• [Problem details]:
Rewrite the records with "Instruction" renamed to "Command" wherever it occurs, leaving everything else unchanged.
* START Stored records *
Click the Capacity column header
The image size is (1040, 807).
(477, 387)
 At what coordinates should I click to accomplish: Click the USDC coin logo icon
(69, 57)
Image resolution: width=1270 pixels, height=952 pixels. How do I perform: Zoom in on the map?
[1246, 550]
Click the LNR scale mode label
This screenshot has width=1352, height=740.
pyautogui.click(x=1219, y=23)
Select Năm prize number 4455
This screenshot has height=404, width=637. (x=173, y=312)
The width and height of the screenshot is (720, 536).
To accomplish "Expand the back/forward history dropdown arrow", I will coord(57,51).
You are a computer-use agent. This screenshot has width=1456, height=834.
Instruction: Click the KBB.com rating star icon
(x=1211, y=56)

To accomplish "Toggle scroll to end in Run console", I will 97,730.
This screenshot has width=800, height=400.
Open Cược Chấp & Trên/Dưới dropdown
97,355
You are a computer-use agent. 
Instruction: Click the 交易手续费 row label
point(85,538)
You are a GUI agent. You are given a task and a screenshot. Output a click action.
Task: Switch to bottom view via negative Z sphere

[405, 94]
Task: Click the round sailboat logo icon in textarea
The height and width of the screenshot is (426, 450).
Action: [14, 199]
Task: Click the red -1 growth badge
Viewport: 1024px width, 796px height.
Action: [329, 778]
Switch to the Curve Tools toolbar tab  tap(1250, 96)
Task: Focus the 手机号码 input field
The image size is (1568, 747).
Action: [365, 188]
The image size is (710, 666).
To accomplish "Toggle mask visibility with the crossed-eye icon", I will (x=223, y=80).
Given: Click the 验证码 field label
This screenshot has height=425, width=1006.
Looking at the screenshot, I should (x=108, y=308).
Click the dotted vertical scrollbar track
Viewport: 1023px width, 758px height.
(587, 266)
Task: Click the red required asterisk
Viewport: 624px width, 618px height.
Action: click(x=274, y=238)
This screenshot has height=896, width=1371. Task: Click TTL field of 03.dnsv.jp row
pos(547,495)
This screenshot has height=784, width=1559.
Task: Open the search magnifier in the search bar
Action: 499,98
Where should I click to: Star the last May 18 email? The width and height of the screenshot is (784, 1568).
* END Stored records *
• [Final result]:
Click the Capacity column header
The image size is (1040, 807).
(477, 387)
 At what coordinates should I click to accomplish: Click the USDC coin logo icon
(69, 57)
Image resolution: width=1270 pixels, height=952 pixels. How do I perform: Zoom in on the map?
[1246, 550]
Click the LNR scale mode label
This screenshot has width=1352, height=740.
pyautogui.click(x=1219, y=23)
Select Năm prize number 4455
This screenshot has height=404, width=637. (x=173, y=312)
The width and height of the screenshot is (720, 536).
To accomplish "Expand the back/forward history dropdown arrow", I will coord(57,51).
You are a computer-use agent. This screenshot has width=1456, height=834.
Command: Click the KBB.com rating star icon
(x=1211, y=56)

To accomplish "Toggle scroll to end in Run console", I will 97,730.
This screenshot has width=800, height=400.
Open Cược Chấp & Trên/Dưới dropdown
97,355
You are a computer-use agent. 
Command: Click the 交易手续费 row label
point(85,538)
You are a GUI agent. You are given a task and a screenshot. Output a click action.
Task: Switch to bottom view via negative Z sphere

[405, 94]
Task: Click the round sailboat logo icon in textarea
The height and width of the screenshot is (426, 450).
Action: [14, 199]
Task: Click the red -1 growth badge
Viewport: 1024px width, 796px height.
Action: [329, 778]
Switch to the Curve Tools toolbar tab  tap(1250, 96)
Task: Focus the 手机号码 input field
The image size is (1568, 747).
Action: [365, 188]
The image size is (710, 666).
To accomplish "Toggle mask visibility with the crossed-eye icon", I will (x=223, y=80).
Given: Click the 验证码 field label
This screenshot has height=425, width=1006.
Looking at the screenshot, I should (x=108, y=308).
Click the dotted vertical scrollbar track
Viewport: 1023px width, 758px height.
(587, 266)
Task: Click the red required asterisk
Viewport: 624px width, 618px height.
Action: click(x=274, y=238)
This screenshot has height=896, width=1371. Task: Click TTL field of 03.dnsv.jp row
pos(547,495)
This screenshot has height=784, width=1559.
Task: Open the search magnifier in the search bar
Action: 499,98
Where should I click to: Star the last May 18 email? The width and height of the screenshot is (784, 1568).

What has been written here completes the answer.